- _Set exercise_:
Update the lines that begin with the line containing "The height and width of the screenshot is (980, 1225)." and stop after the line containing "Task: Open the Heat MIA team logo", replacing "context menu" with "dropdown menu" and changing nothing else. Give only those lines, without the pictures.

########################################

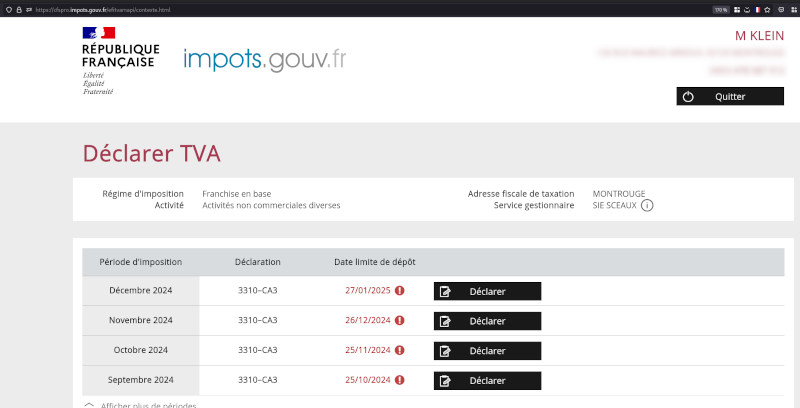Screen dimensions: 800x408
Task: Click the warning icon next to 25/11/2024
Action: (400, 351)
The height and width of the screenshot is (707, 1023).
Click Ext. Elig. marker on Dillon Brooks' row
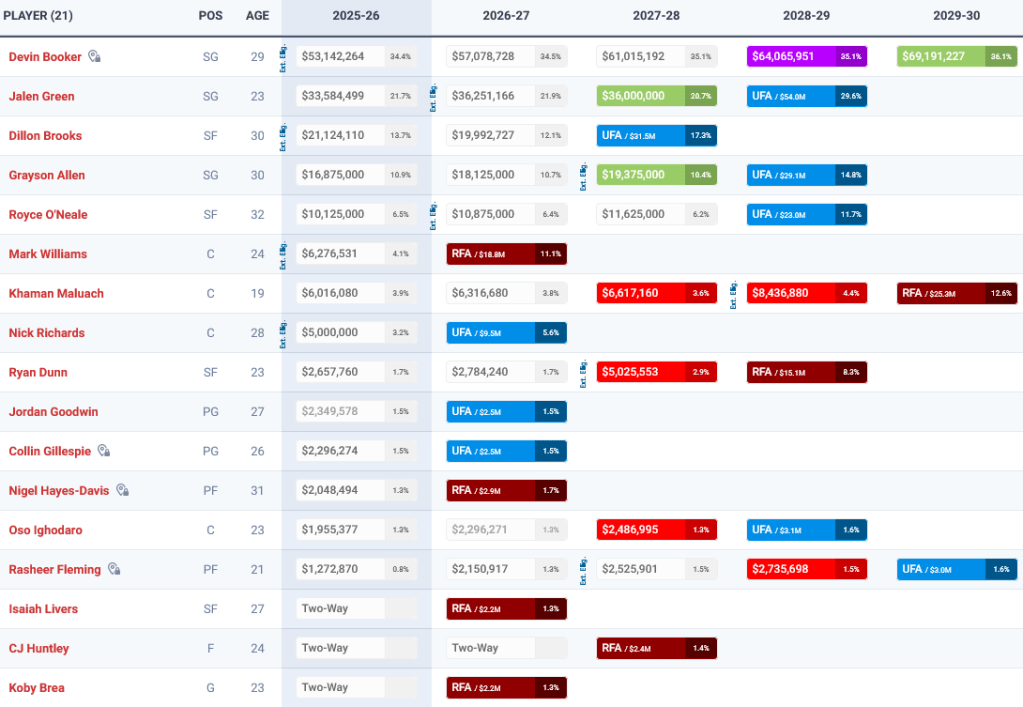(284, 136)
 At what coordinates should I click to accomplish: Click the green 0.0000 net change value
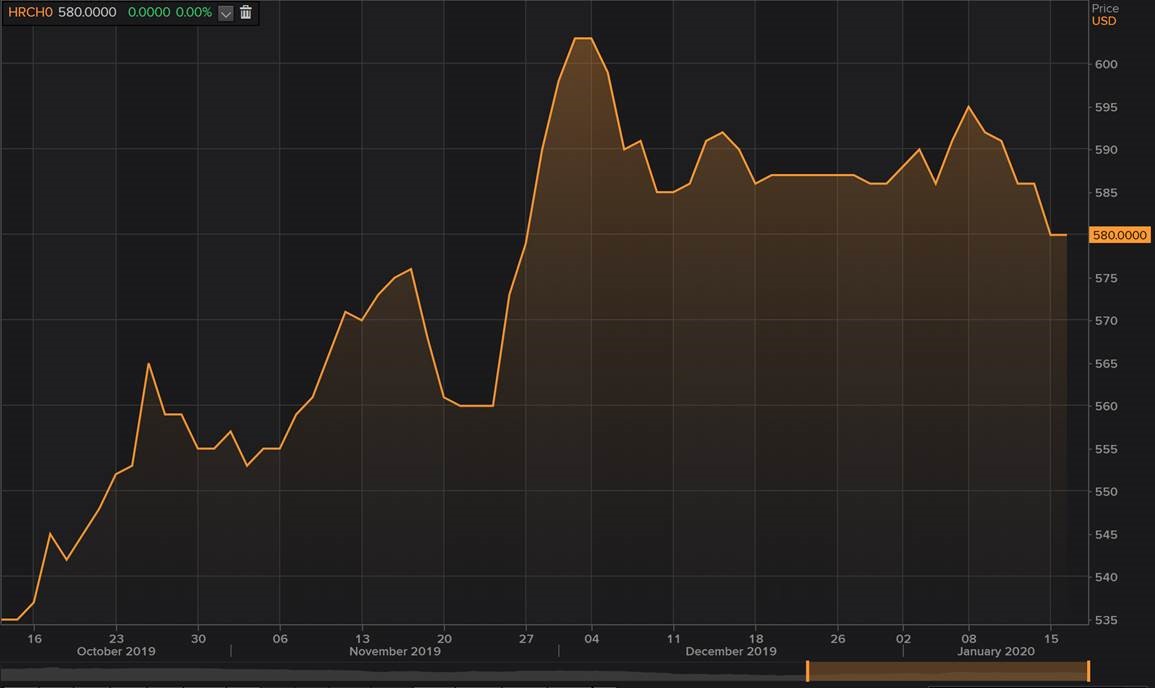(x=147, y=12)
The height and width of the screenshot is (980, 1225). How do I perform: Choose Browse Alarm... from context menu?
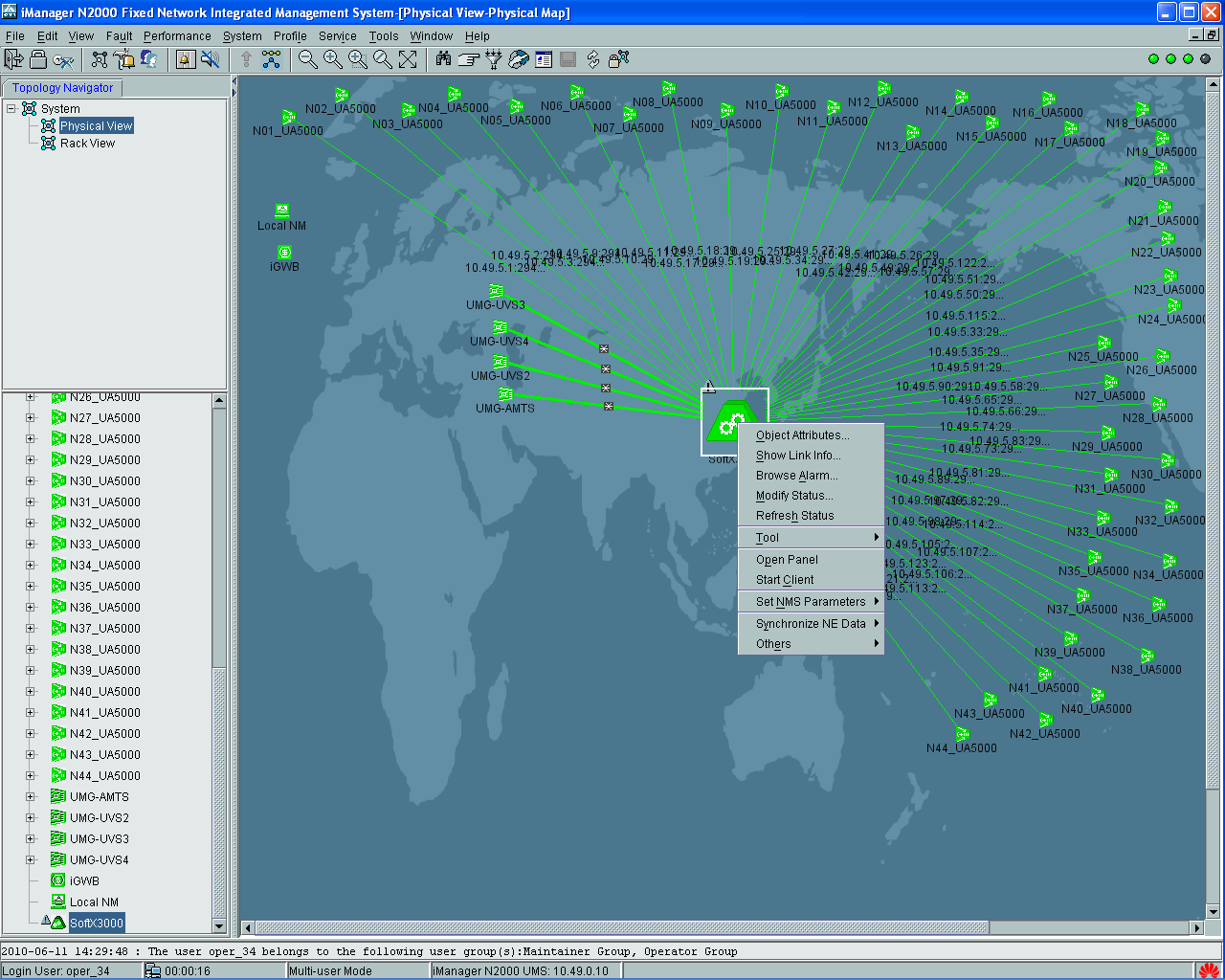click(796, 476)
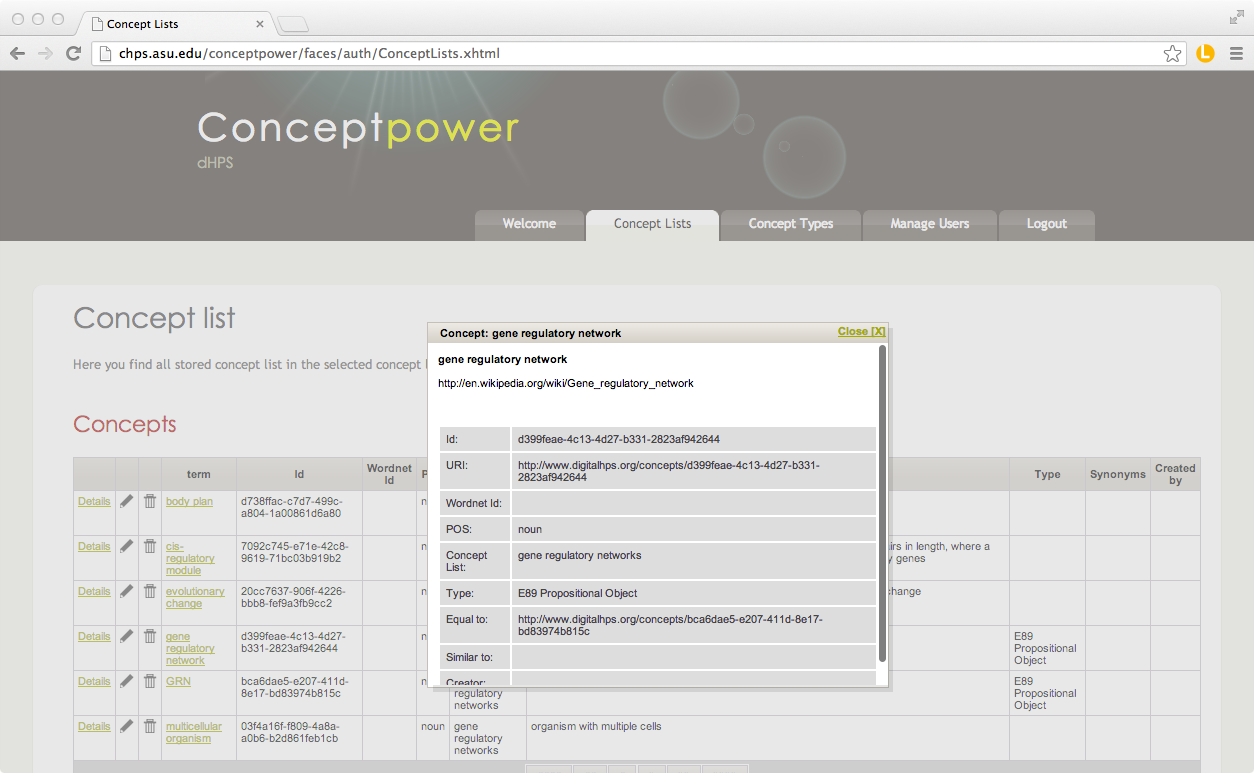Screen dimensions: 1254x773
Task: Open the Gene_regulatory_network Wikipedia link
Action: (x=565, y=383)
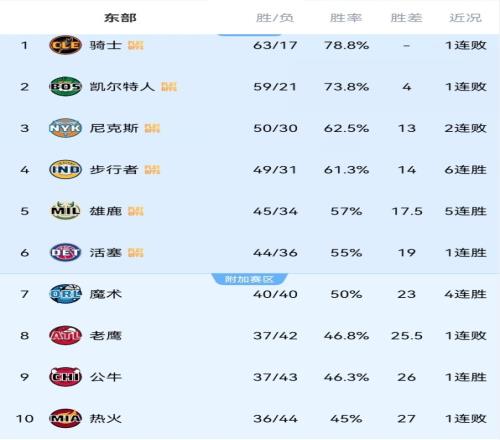
Task: Open the Heat MIA team logo
Action: [x=65, y=418]
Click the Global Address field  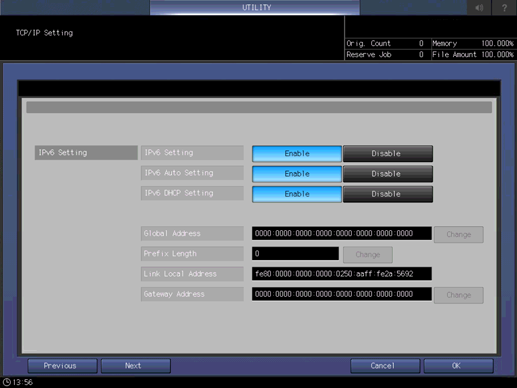(x=342, y=233)
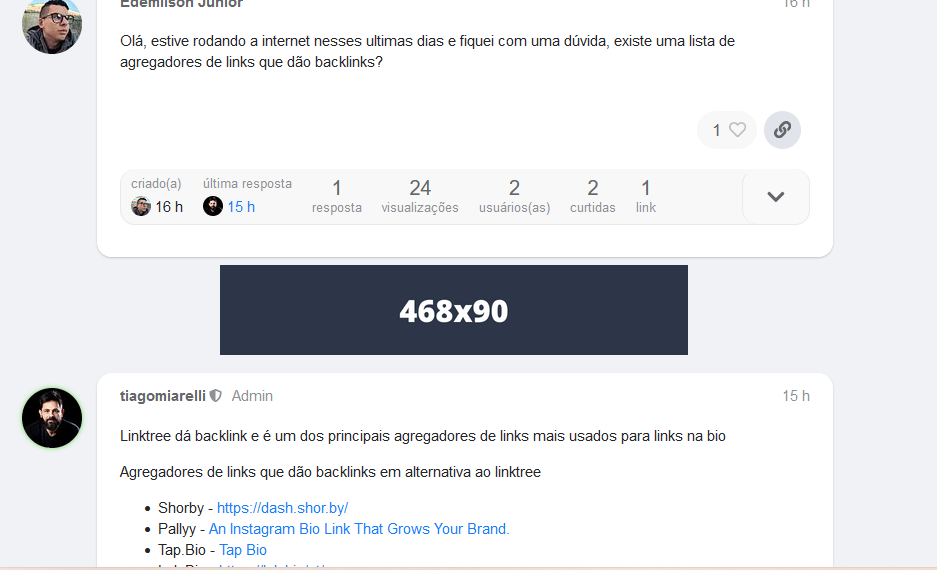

########################################

- _Full output_:
The height and width of the screenshot is (980, 1225). How do I perform: Choose Browse Alarm... from dropdown menu?
click(796, 476)
Screen dimensions: 1254x773
Task: Open the Gene_regulatory_network Wikipedia link
Action: (x=565, y=383)
Task: Open the Heat MIA team logo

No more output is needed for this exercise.